# Pine Island Sound questions



## SC_Hewes (Jan 20, 2016)

Making a trip to Pine Island Sound, staying in St James City. I have done plenty of google earth research and have some areas picked out... but are there any areas I shouldn't bother with if I'm not familiar? Don't want to waste half a day stuck when I won't have all that much time to fish.


----------



## mboeder (Mar 4, 2011)

flats around the power line are a good area, reds and snook plus a great area to catch bait. Watch the tides. blind pass is good to catch snook with live bait in the am before everyone bum rushes the area. I've had luck in tarpon bay before. I usually fish the northern end of pine island, pine land marina around cayo and boca grande. The tarpon are already rolling and many of my buddies are slaying them in pine island sound!!! You can't really get "stuck" around the area. If you need someone to fish with or pole hit me up. My lt-25 tears it up out there, but I get soaked!


----------



## SC_Hewes (Jan 20, 2016)

Thanks mboeder!! I wont be heading down for a while but gotta get it planned early for work etc.
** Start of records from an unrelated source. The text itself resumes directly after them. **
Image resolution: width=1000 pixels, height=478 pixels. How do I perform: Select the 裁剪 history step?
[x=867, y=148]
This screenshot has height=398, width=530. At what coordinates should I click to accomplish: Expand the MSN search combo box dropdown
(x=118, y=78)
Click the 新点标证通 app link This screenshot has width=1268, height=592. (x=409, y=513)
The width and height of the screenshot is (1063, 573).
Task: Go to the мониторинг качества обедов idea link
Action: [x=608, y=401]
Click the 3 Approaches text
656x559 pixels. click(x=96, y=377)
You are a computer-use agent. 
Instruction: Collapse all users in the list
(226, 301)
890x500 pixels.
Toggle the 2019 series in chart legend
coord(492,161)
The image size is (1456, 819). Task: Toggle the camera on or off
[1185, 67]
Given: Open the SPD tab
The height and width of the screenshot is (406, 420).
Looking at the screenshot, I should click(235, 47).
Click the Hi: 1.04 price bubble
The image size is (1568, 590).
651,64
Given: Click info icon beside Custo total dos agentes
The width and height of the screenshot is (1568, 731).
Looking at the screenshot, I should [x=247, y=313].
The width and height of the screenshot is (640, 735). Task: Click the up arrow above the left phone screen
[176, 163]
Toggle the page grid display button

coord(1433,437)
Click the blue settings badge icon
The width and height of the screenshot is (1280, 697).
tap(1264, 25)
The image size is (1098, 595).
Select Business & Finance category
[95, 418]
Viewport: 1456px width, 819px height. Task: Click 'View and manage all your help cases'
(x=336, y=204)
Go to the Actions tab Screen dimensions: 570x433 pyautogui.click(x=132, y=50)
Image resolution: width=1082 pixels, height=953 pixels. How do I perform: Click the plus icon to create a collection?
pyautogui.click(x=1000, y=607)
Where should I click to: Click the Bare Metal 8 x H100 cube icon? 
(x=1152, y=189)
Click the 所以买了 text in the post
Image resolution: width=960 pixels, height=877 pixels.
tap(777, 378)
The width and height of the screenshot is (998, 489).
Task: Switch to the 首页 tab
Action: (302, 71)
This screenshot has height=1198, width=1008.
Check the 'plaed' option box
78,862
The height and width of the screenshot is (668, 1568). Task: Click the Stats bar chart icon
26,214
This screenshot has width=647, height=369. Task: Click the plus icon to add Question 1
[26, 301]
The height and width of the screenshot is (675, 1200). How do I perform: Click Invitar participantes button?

Wish I could get on some tarpon now though.


----------



## TylertheTrout2 (Apr 21, 2016)

hit up Tarpon Bay early a.m. low incoming if possible....some nice redfish/snook/tarpon in there for sure!!! Also check out Foster Bay on west side of PIS, that whole area is fishy esp. near the mangroves, lots of grass...take your time and watch for reds and snook, cheers!


----------



## SC_Hewes (Jan 20, 2016)

I'll definitely do that TylertheTrout. Thanks for the info... I'll let you know how it goes


----------